*Written instruction*
Pull out every line of the records below that contains the string "link". Case counts.

*Material provided*
** START **
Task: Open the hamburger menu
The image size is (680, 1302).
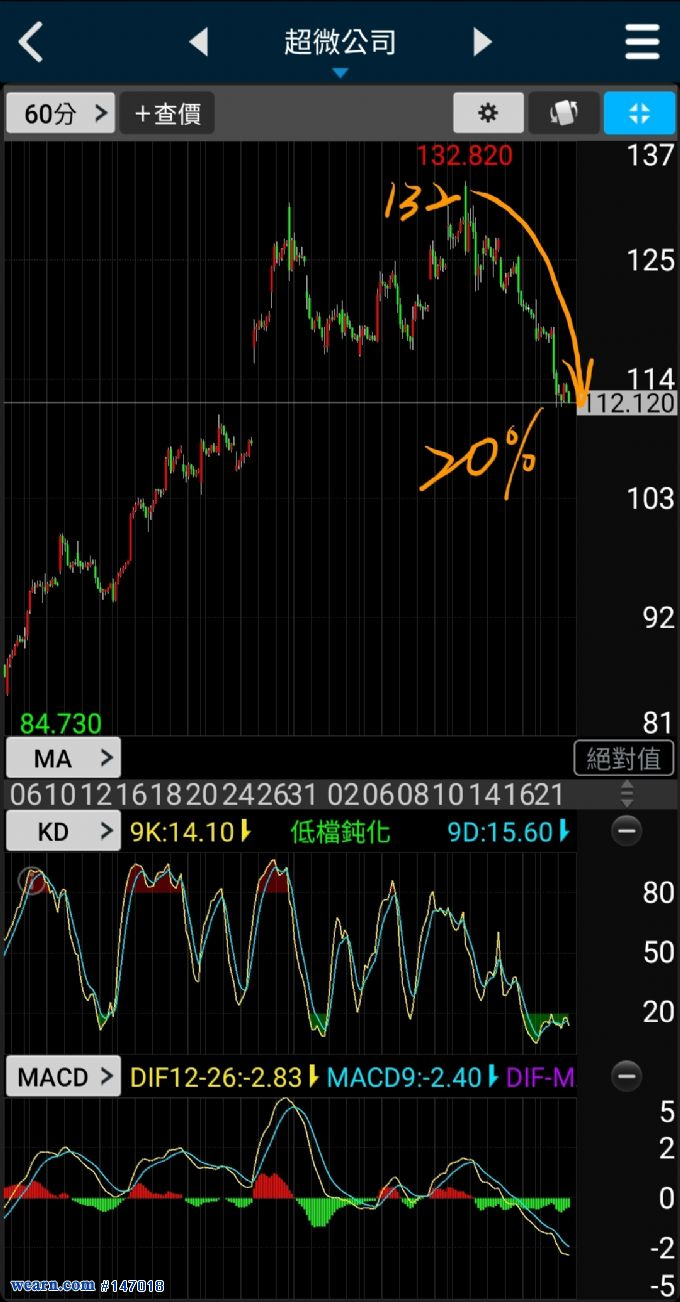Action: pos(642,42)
** END **
** START **
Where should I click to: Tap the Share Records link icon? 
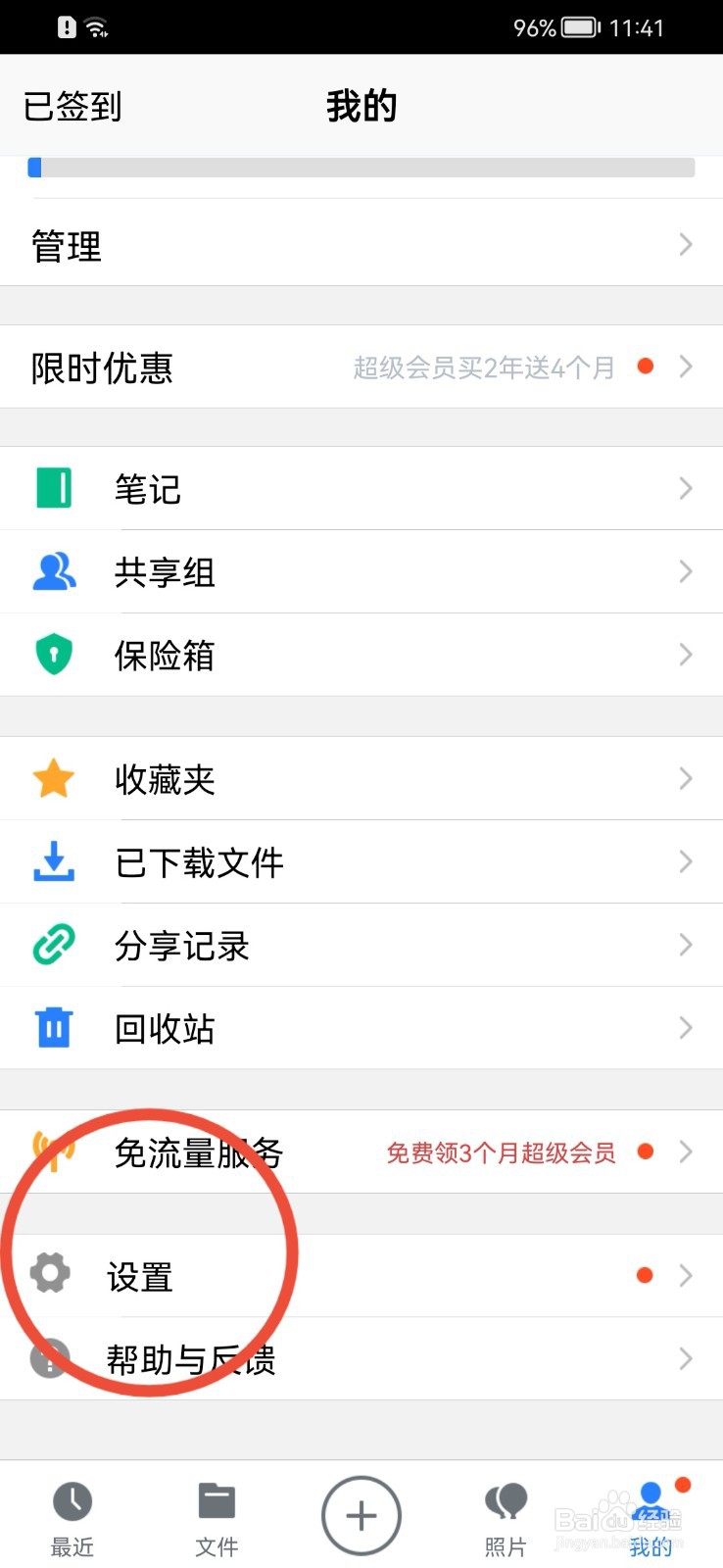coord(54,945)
** END **
*Answer*
Where should I click to: Tap the Share Records link icon? 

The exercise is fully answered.